Embora essa tenha sido uma característica também
de outros tempos, podemos notar que a sua presença
é tão forte em muitos espaços
da nossa vida como nos parece ser a intenção
de desenvolvê-la na consciência das pessoas.
A
competitividade ou livre concorrência é
um dos princípios da economia liberal e teve
como principais defensores Adam Smith e David Ricardo.
Segundo Smith, procurando apenas um ganho pessoal,
a pessoa trabalha, coincidentemente, para elevar ao
máximo possível a renda anual da sociedade.
Por uma mão invisível a pessoa estaria
sendo misteriosamente levada a executar um objetivo
que jamais fez parte das suas intenções.
E,
buscando apenas seu interesse exclusivo, a pessoa
muitas vezes trabalharia de modo bem mais eficaz pelo
interesse da sociedade do que se tivesse de fato esta
intenção.
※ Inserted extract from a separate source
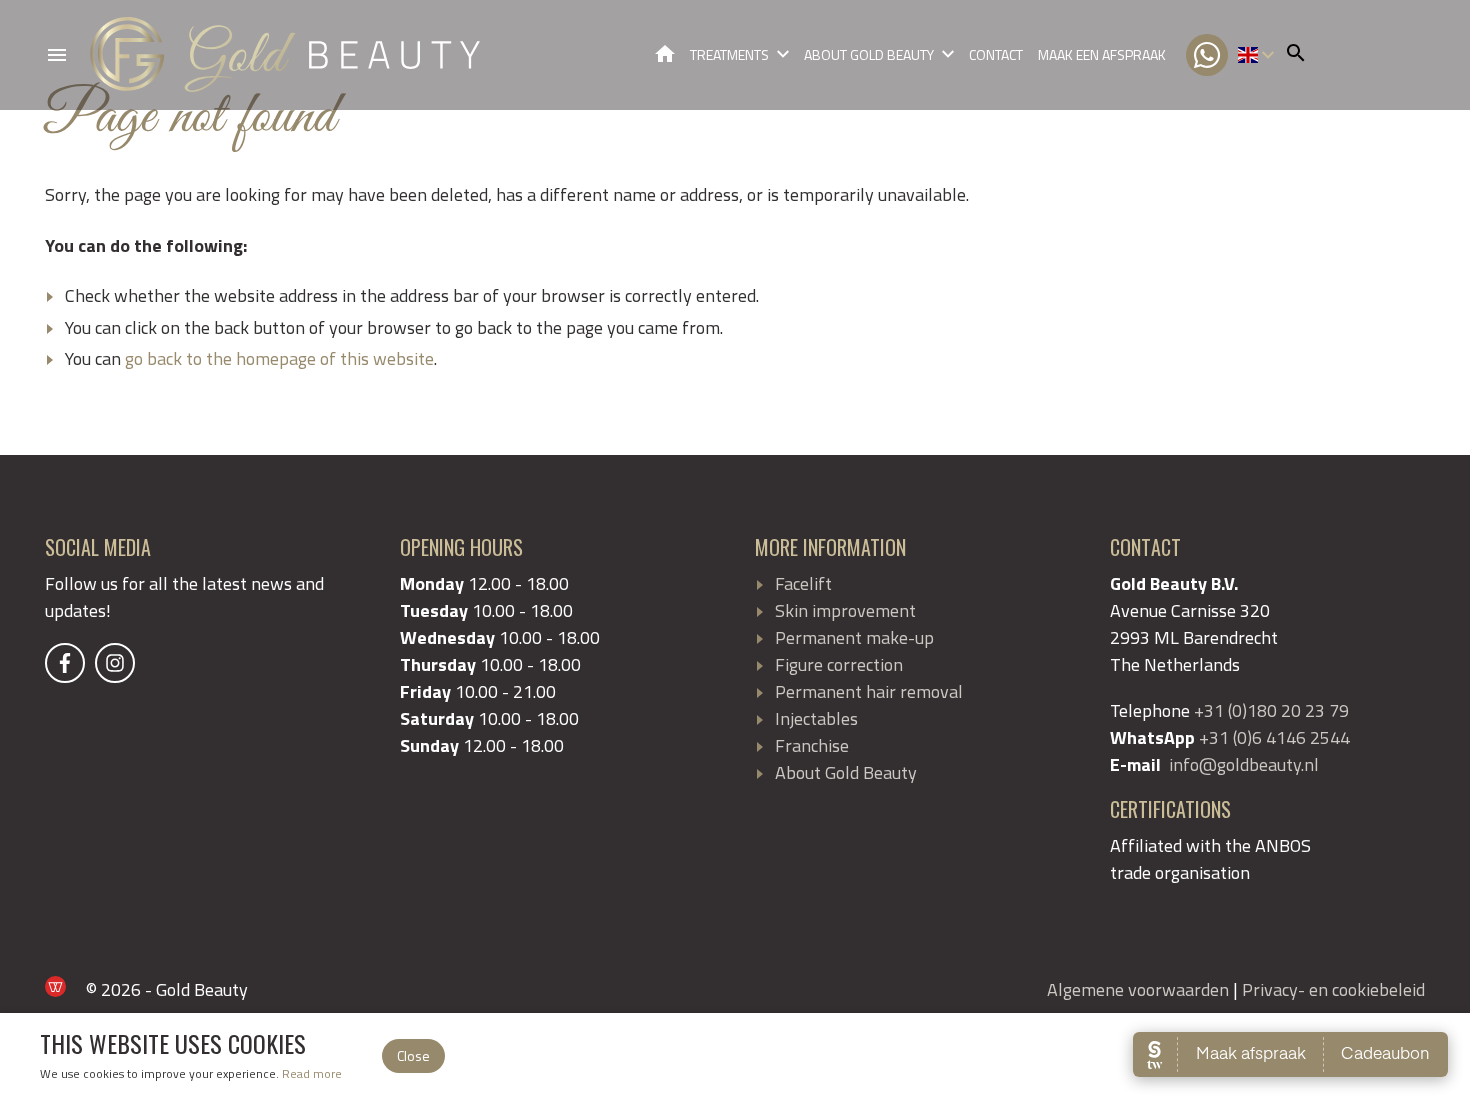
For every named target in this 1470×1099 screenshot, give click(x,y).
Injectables (816, 718)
Podemos notar que a idéia
básica da livre concorrência é
a fé depositada na idéia de que as pessoas,
uma vez competindo entre si, automaticamente estariam
contribuindo para o progresso geral da sociedade.
No
entanto, o que se observou na história é
que a livre concorrência eliminou a si mesma,
constituindo monopólios e oligopólios
privados e, com o advento do neoliberalismo, o Estado
passou a ser um instrumento estimulador da competitividade.
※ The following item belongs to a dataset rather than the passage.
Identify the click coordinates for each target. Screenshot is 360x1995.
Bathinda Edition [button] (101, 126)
"Veremos, assim, que, a concorrência matando
a concorrência, precisou constituir-se um neoliberalismo
para salvar a idéia de liberdade econômica
(...) Enquanto o liberalismo clássico pedia
que o Estado não interferisse, para que a concorrência
pudesse produzir todos os seus bons efeitos, o neoliberalismo
pede ao Estado que se mexa para assegurar que a concorrência
possa existir". (SALLEROUN, 1979: 48). Nesse
sentido, podemos afirmar que existe uma intenção
clara, a nível de ideologia política,
de promover a idéia da competição
como intrinsecamente positiva para a humanidade, que
deixa de ser apenas um conceito na economia para fazer
parte do imaginário social das pessoas.
Muitas
são as manifestações da idéia
de competição em nosso meio social.
Ela está presente desde a "preparação"
das crianças, pelos pais, para "vencer
na vida"; nas brincadeiras e jogos competitivos
onde "o importante é competir" para
que haja "graça"; em festivais, gincanas,
concursos, programas de televisão (Big Brother)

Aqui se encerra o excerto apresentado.